Direi proprio di sì. Nel versetto finale si legge che “il popolo pendeva dalle sue parole”, eppure quel popolo di lì a poco non hanno fatto nulla per salvare Gesù davanti a Barabba. Dunque è possibile che io abbia esultato, pregato, speso energie per Dio, ma poi lo abbia relegato in un angolo o addirittura cacciato dalla mia persona-tempio.

Mi consola sapere che, se da una parte “i sommi sacerdoti e gli scribi cercavano di farlo perire e così anche i notabili del popolo”, dall’altra “ogni giorno [Gesù] insegnava nel tempio”. Nonostante più o meno coscientemente io uccida la divina presenza di Dio in me, Lui si ritaglia sempre un angolino in cui “insegna”, parla, aspetta… Mi aspetta!

Da dove dobbiamo ricominciare perché riprenda possesso del mio cuore?

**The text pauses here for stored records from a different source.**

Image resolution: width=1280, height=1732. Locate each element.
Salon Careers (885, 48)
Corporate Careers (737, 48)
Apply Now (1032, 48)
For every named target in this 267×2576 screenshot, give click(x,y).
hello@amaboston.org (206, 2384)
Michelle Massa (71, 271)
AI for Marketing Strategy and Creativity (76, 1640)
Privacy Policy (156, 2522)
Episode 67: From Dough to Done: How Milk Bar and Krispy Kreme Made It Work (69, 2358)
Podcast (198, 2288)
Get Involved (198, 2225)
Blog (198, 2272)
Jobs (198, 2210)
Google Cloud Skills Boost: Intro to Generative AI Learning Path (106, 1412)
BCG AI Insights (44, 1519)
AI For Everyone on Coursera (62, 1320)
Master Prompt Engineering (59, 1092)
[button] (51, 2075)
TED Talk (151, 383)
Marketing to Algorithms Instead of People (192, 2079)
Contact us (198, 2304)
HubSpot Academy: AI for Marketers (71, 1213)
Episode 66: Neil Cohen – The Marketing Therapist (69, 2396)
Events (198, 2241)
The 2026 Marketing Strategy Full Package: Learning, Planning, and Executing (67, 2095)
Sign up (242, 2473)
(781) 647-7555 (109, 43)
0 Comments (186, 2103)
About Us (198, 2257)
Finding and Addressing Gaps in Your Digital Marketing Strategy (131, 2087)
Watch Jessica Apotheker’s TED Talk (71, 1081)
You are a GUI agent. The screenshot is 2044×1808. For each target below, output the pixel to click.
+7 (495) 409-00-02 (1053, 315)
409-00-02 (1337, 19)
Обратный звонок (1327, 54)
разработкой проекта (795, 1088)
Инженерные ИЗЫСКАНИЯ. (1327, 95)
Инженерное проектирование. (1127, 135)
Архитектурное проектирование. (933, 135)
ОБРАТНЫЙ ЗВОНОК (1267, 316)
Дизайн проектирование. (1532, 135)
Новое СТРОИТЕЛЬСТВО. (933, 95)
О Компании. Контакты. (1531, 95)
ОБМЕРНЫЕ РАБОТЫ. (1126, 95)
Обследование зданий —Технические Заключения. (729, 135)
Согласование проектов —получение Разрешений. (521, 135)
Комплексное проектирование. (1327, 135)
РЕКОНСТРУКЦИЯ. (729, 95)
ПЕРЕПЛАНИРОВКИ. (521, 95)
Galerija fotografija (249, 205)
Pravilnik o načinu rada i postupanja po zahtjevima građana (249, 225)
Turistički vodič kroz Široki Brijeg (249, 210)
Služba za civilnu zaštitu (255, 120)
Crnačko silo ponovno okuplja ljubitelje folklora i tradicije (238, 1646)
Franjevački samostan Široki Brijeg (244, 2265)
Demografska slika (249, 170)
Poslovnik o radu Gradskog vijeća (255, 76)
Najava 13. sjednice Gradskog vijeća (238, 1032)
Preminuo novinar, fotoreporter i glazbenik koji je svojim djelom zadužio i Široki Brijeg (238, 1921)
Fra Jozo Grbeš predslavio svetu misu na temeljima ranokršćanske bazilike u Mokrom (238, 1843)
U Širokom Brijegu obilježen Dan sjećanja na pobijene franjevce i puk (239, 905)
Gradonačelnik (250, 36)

Devo andare a cercare in quale angolo della mia persona è nascosto e sta parlando, andare là, sedermi ai suoi piedi, parlarci, sfogarmi con Lui, ascoltarLo e chiederGli di riconquistare ciò che gli spetta di diritto. Allora forse accadrà di nuovo che “entrato nel tempio, cominciò a cacciare i venditori, dicendo: «Sta scritto: La mia casa sarà casa di preghiera. Ma voi ne avete fatto una spelonca di ladri!»”.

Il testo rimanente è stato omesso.